A l'issue des débats, internes, chefs et étudiants sont invités à voter la grève. Une forêt de bras se lève. Les responsables syndicaux rappellent les modalités à remplir auprès des hôpitaux (voir ci-contre), puis demandent deux volontaires par hôpital pour se porter internes référents.
L'amphithéatre se vide lentement. Quelques groupes poursuivent les débats. «Je ne suis pas gréviste dans l'âme, mais aujourd'hui, je suis inquiète», lâche une interne. «Pour moi aussi, ce sera une première, ajoute son voisin.

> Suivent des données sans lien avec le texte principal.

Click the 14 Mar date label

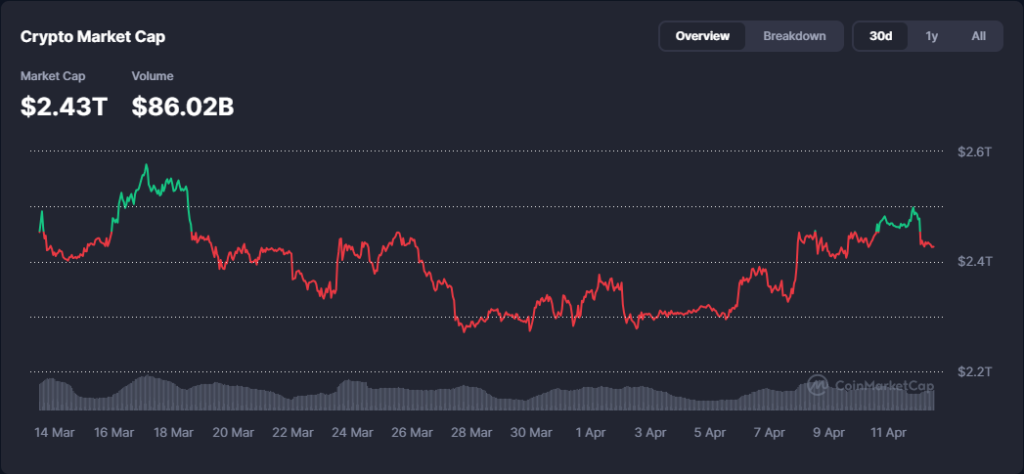pos(55,433)
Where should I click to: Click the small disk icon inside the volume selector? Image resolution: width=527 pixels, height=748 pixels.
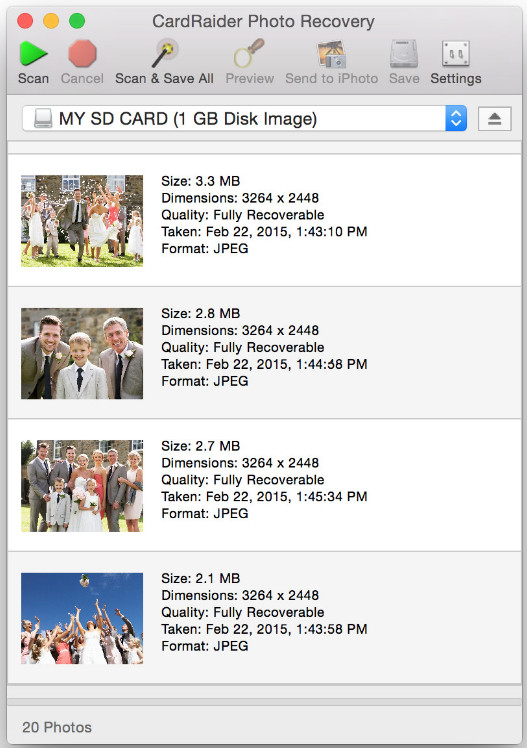pyautogui.click(x=43, y=118)
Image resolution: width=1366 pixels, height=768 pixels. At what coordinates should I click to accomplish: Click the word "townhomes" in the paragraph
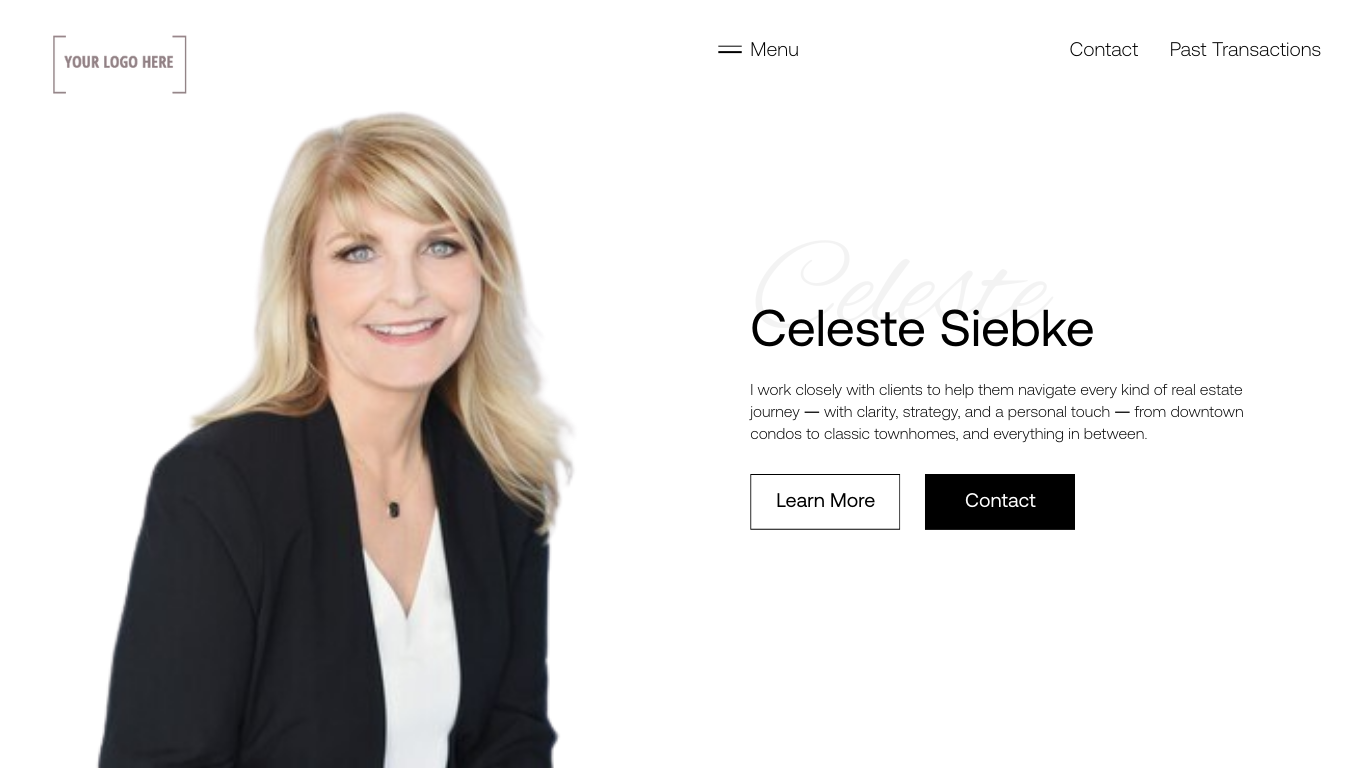(x=915, y=433)
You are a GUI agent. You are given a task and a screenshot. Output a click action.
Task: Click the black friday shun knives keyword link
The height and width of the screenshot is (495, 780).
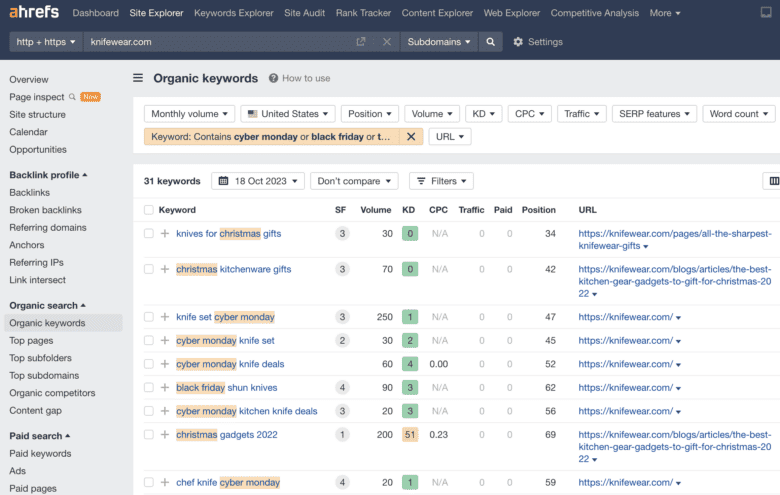click(226, 388)
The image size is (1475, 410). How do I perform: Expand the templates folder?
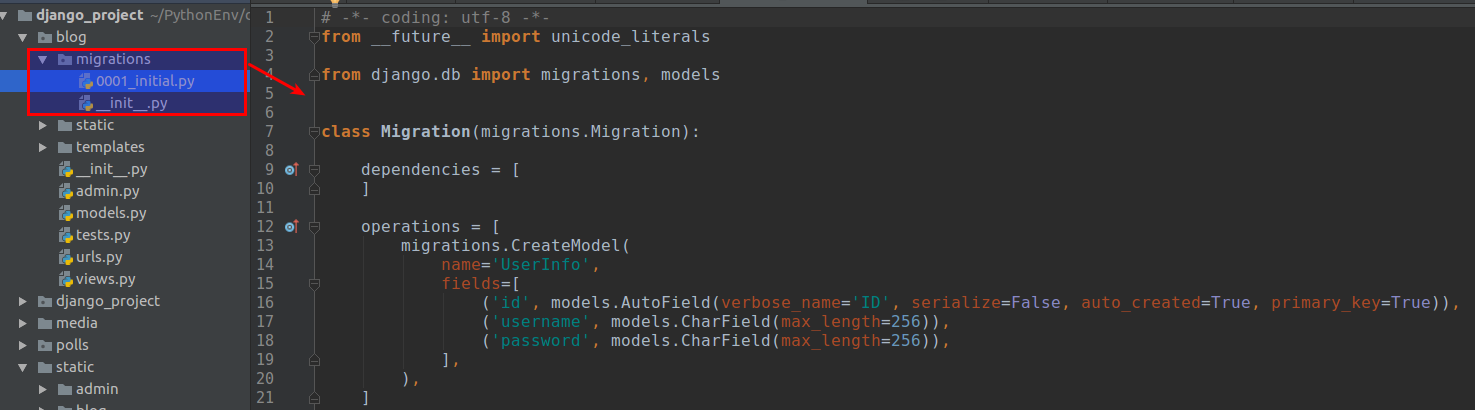[42, 147]
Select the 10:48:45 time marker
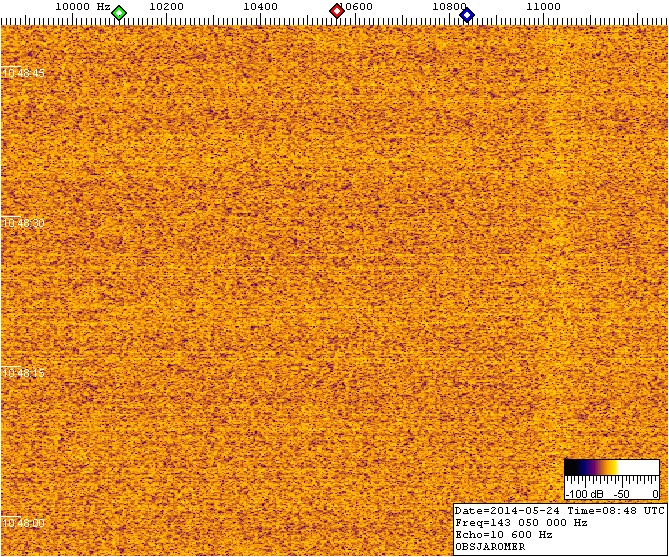This screenshot has height=557, width=669. coord(22,73)
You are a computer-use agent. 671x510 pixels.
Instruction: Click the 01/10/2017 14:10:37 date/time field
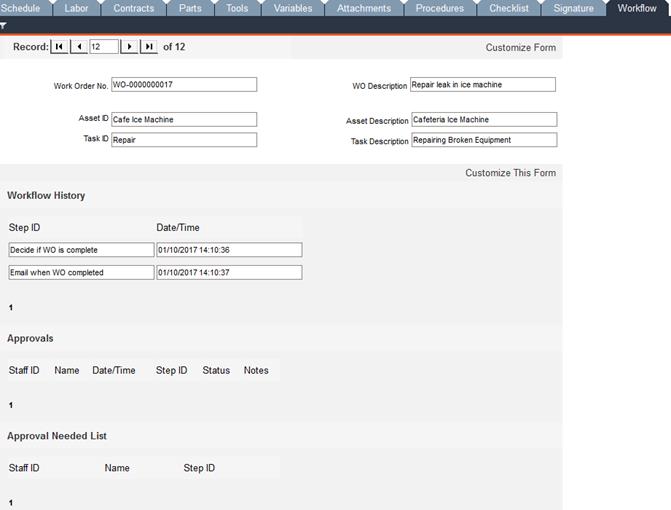tap(228, 272)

J'ai envie de m'installer en libéral en province. Demain, j'envoie ma déclaration de grève à mon directeur d'hôpital.»
Un syndicaliste sort de la fac satisfait de la réunion : «Si on n'arrive pas à les mobiliser sur un tel sujet, on n'a qu'à mettre la clé sous la porte.
Une déclaration obligatoire
Les syndicats ont rappelé aux internes les modalités à suivre pour se mettre en grève. Les internes doivent se déclarer grévistes de façon individuelle. Ils ont obligation de remettre en mains propres – ou en recommandé – à la direction de l'hôpital une lettre dans laquelle ils indiquent les dates et les horaires des gardes et des astreintes qu'ils n'assureront pas. Les syndicats conseillent aux internes d'en adresser une copie au chef de service concerné – même si cela n'est pas obligatoire – et d'en garder une photocopie.